PROBLEM
Apart from the pictures, every entry should be reproduced exactly.

[Entries taken from a collection]

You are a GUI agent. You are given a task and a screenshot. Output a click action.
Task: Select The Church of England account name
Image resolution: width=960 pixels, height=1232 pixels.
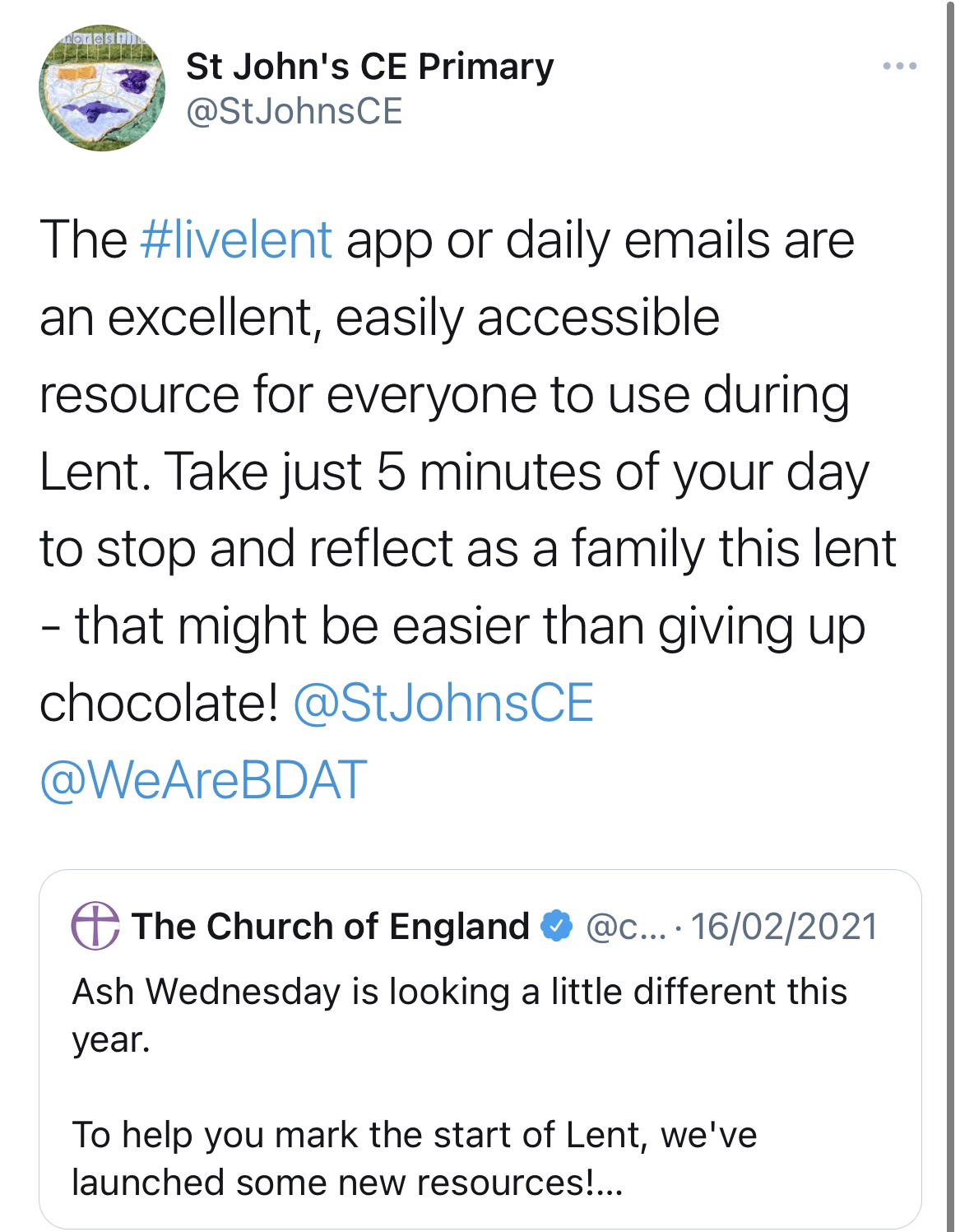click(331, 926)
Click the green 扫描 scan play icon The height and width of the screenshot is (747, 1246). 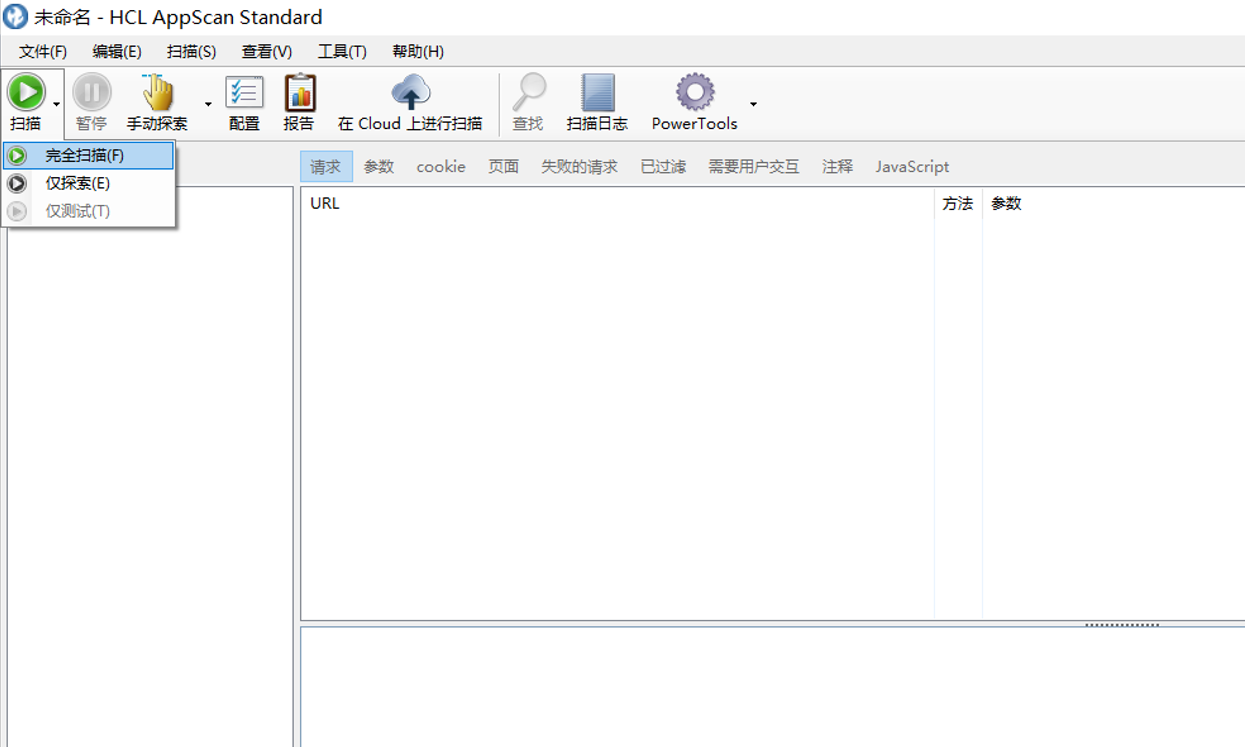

TASK RESPONSE
You are a GUI agent. You are given a task and a screenshot. Output a click action.
Task: Select The Church of England account name
Image resolution: width=960 pixels, height=1232 pixels.
click(331, 926)
Click the green 扫描 scan play icon The height and width of the screenshot is (747, 1246). 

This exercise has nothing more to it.